### Your goal
Each line in these records that contains "Enable" counts once. Give the number only.

### Data in this exercise
──────────

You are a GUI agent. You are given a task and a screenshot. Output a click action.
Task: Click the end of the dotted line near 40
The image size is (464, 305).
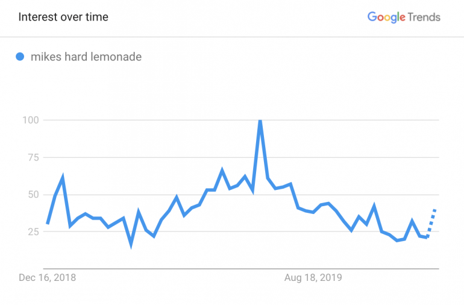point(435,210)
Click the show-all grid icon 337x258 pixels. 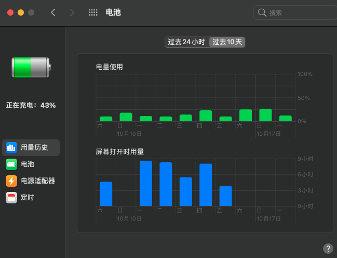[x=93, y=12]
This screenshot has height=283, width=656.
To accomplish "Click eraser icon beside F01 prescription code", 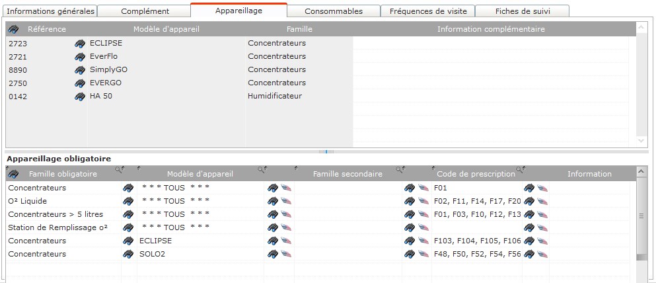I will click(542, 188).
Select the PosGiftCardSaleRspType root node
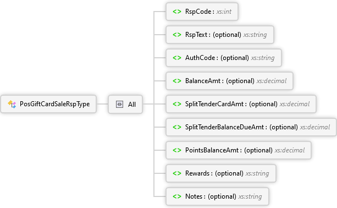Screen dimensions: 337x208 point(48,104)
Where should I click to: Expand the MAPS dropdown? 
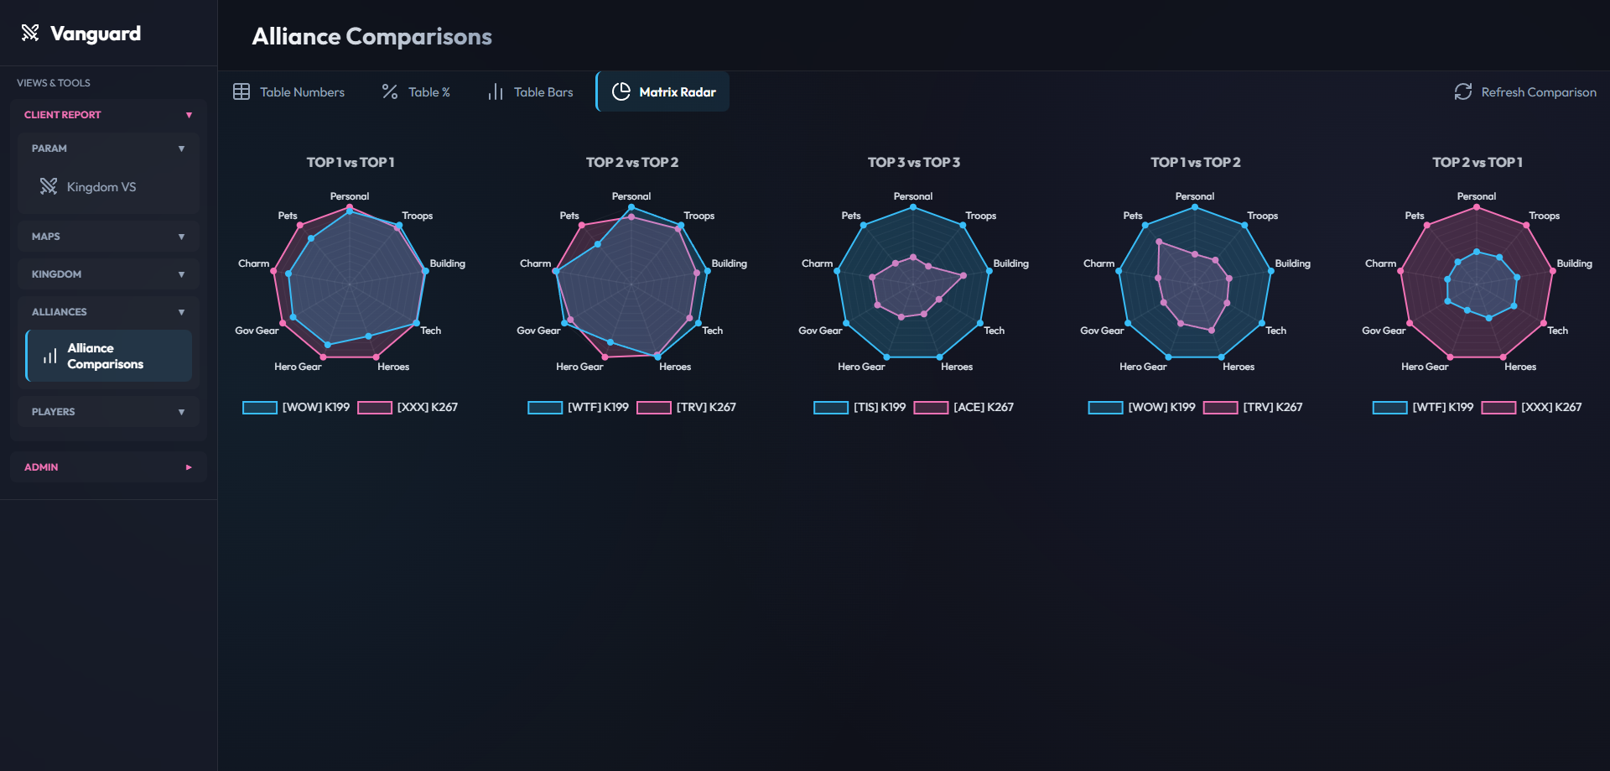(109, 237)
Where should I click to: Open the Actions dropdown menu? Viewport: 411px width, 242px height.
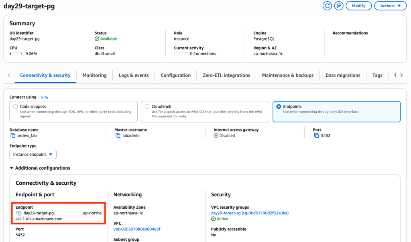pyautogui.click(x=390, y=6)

──────────

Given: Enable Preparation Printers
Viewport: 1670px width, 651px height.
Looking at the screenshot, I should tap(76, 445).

──────────

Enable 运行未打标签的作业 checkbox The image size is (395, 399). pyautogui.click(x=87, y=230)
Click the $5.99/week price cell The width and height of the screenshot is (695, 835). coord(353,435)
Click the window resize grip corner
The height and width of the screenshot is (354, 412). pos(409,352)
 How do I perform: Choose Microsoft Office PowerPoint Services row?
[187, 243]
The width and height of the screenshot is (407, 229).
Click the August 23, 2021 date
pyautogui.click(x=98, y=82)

──────────

### Output for this exercise
2